AIM OF THE TASK:
Every entry should be transcribed word for word, so that nothing is missing.

AVAILABLE DATA:
- Opening Delimiter -
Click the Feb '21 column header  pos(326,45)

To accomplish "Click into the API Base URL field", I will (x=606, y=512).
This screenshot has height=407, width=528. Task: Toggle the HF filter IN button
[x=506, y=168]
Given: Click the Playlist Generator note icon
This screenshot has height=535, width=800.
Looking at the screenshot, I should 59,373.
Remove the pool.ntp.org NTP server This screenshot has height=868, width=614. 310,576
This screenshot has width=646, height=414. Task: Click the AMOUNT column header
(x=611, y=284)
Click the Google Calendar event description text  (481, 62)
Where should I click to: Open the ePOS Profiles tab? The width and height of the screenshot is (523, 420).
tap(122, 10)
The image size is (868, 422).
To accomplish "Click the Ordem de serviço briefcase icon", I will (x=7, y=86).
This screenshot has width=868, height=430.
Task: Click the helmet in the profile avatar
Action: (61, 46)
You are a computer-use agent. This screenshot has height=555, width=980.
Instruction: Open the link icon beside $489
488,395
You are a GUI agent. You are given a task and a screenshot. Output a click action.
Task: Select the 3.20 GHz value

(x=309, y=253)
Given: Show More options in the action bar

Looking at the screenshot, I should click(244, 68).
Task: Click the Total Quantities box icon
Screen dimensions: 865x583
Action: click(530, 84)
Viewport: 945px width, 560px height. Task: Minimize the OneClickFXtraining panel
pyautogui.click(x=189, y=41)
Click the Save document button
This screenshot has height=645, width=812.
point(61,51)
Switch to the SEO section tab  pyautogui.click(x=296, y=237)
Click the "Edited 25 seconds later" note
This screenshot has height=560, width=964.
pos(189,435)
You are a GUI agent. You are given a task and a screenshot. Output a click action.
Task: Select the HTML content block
- Closing Delimiter -
EXERCISE RESULT:
Click the Feb '21 column header  pos(326,45)

To accomplish "Click into the API Base URL field", I will (x=606, y=512).
This screenshot has height=407, width=528. Task: Toggle the HF filter IN button
[x=506, y=168]
Given: Click the Playlist Generator note icon
This screenshot has height=535, width=800.
Looking at the screenshot, I should 59,373.
Remove the pool.ntp.org NTP server This screenshot has height=868, width=614. 310,576
This screenshot has width=646, height=414. Task: Click the AMOUNT column header
(x=611, y=284)
Click the Google Calendar event description text  (481, 62)
Where should I click to: Open the ePOS Profiles tab? The width and height of the screenshot is (523, 420).
tap(122, 10)
The image size is (868, 422).
To accomplish "Click the Ordem de serviço briefcase icon", I will (x=7, y=86).
This screenshot has width=868, height=430.
Task: Click the helmet in the profile avatar
Action: (61, 46)
You are a computer-use agent. This screenshot has height=555, width=980.
Instruction: Open the link icon beside $489
488,395
You are a GUI agent. You are given a task and a screenshot. Output a click action.
Task: Select the 3.20 GHz value

(x=309, y=253)
Given: Show More options in the action bar

Looking at the screenshot, I should click(244, 68).
Task: Click the Total Quantities box icon
Screen dimensions: 865x583
Action: click(530, 84)
Viewport: 945px width, 560px height. Task: Minimize the OneClickFXtraining panel
pyautogui.click(x=189, y=41)
Click the Save document button
This screenshot has height=645, width=812.
point(61,51)
Switch to the SEO section tab  pyautogui.click(x=296, y=237)
Click the "Edited 25 seconds later" note
This screenshot has height=560, width=964.
pos(189,435)
You are a GUI agent. You are given a task and a screenshot. Output a click action.
Task: Select the HTML content block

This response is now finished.